Denkmal/Gedenkstätte

Förderturm Teutoburgia

Schadeburgstraße 12a, 44627 Herne

Tipps

  • Besucher des Förderturms Teutoburgia finden einen kleinen, überschaubaren Weihnachtsmarkt mit handgemachten Produkten und regionalem Essen.
  • Das Gelände lädt mit seinem historischen Ambiente zum Verweilen und Spazieren ein.
  • In der nächtlichen Beleuchtung zeigt sich der Kunstwald besonders stimmungsvoll und einladend.

Eigenschaften

Bildung Kulturell Ganzjährig

Über Förderturm Teutoburgia

Der Förderturm Teutoburgia in Herne ist ein eindrucksvolles Zeugnis der industriellen Vergangenheit der Region. Ursprünglich Teil der Zeche Teutoburgia, einem Steinkohlenbergwerk, das im 19. Jahrhundert in Betrieb genommen wurde, steht der Fördergerüst-Turm heute als markantes Kulturdenkmal am ehemaligen Schacht 1. Die Zeche erlebte eine bewegte Geschichte mit mehreren Besitzerwechseln, Unglücken und wirtschaftlichen Schwierigkeiten, ehe sie schließlich Ende der 1920er Jahre stillgelegt wurde. In den folgenden Jahrzehnten diente das Gelände unterschiedlichen Zwecken, ehe es in ein kulturelles Zentrum im Kontext der Industriekultur umgewandelt wurde.

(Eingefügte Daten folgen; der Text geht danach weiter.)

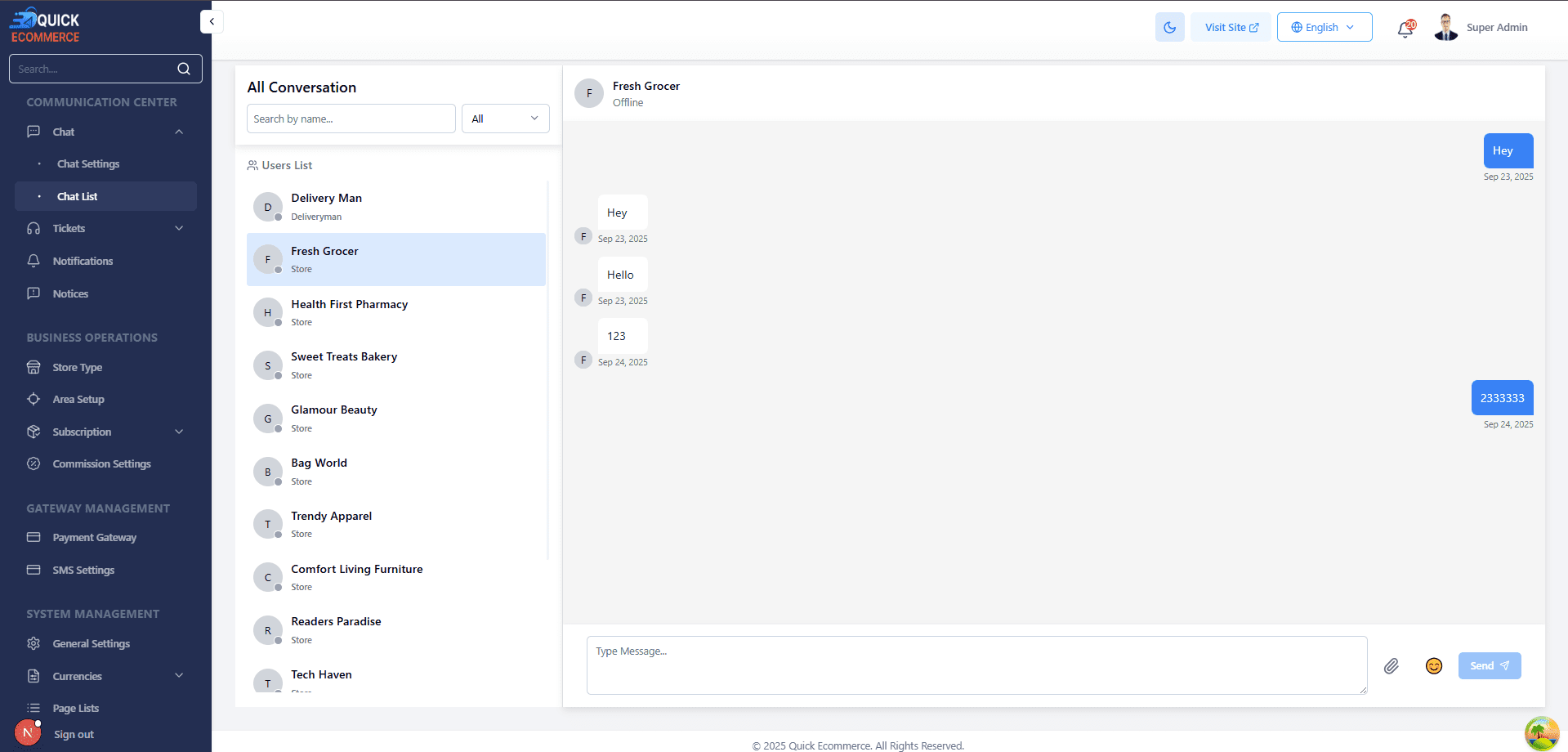This screenshot has height=752, width=1568.
Task: Toggle dark mode with moon button
Action: [x=1169, y=27]
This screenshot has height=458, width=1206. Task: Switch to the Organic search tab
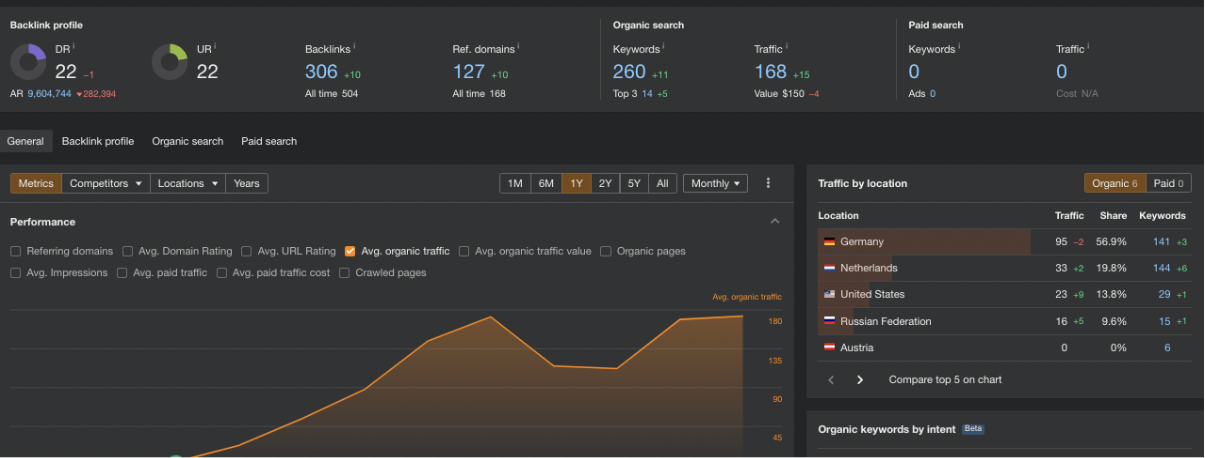[x=187, y=141]
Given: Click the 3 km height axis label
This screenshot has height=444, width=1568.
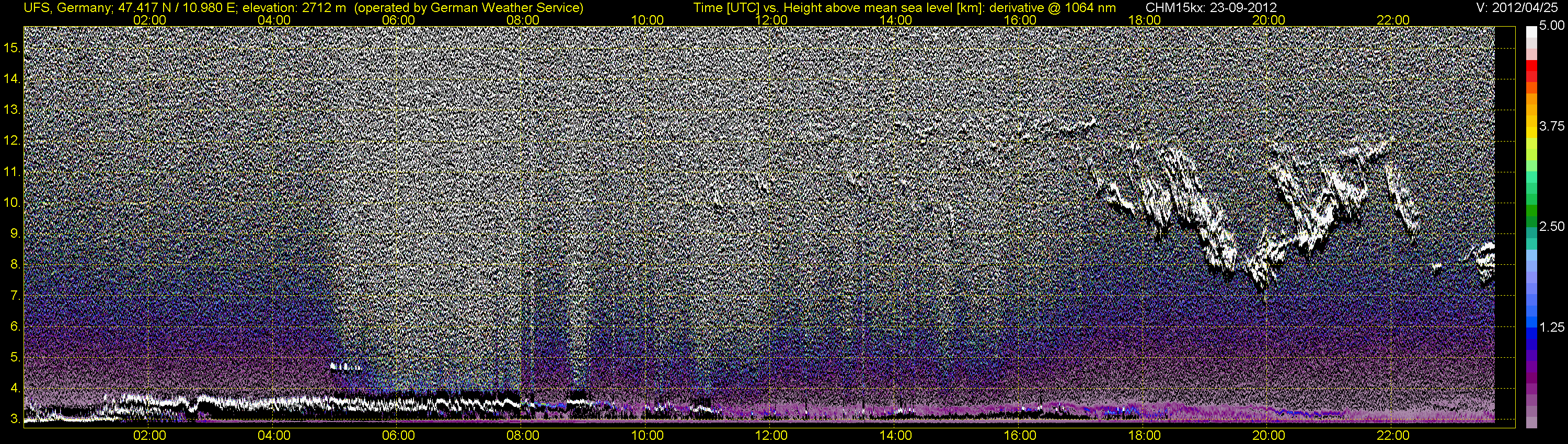Looking at the screenshot, I should pyautogui.click(x=15, y=419).
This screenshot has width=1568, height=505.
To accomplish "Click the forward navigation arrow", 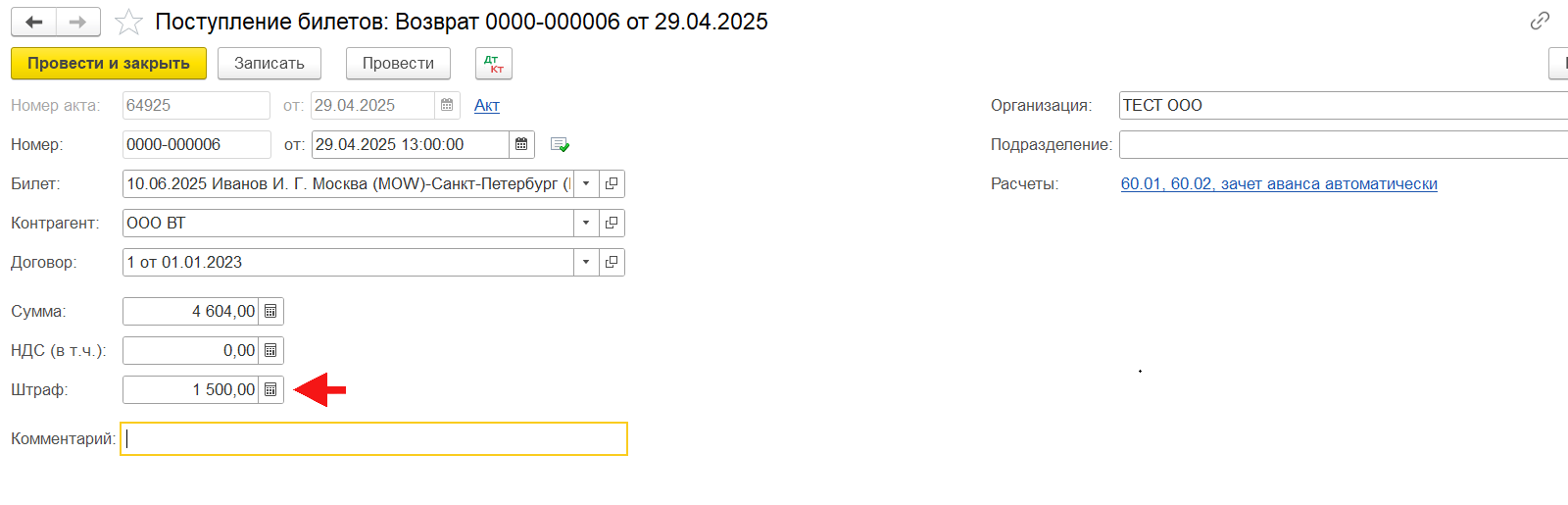I will click(x=78, y=22).
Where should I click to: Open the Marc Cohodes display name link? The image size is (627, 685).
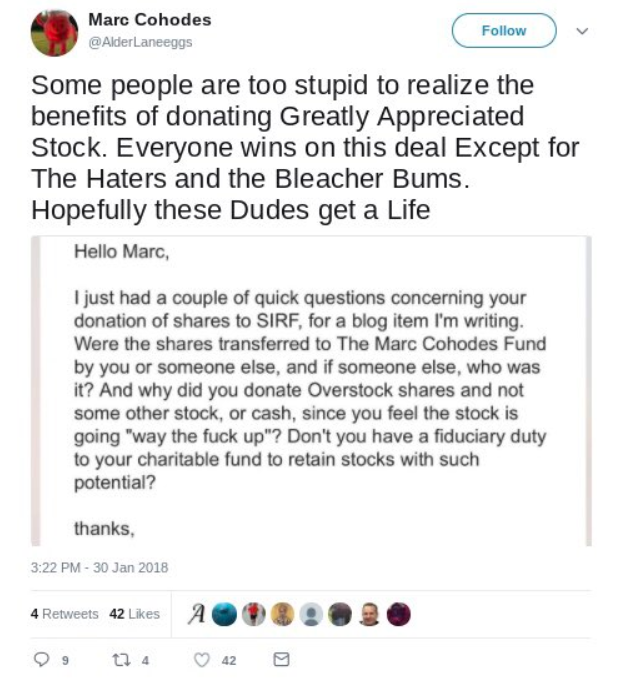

Heute beherbergt das Areal den sogenannten Kunstwald, eine parkähnliche Anlage, die von der Route der Industriekultur gefördert wird. Der Förderturm selbst ragt markant in den Himmel und wird abends durch kunstvolle Beleuchtung hervorgehoben, wodurch er auch von weitem sichtbar ist. Das Gelände lädt zum Spazieren ein und bietet verschiedene Kunstobjekte entlang der Wege, darunter Klanginstallationen, die an die industrielle Herkunft des Ortes erinnern. Aus versteckten Lautsprechern ertönen Klänge, die Handwerk, Maschinen und Alltagsgeräusche aufgreifen und so eine akustische Erinnerung an die Bergbauära schaffen.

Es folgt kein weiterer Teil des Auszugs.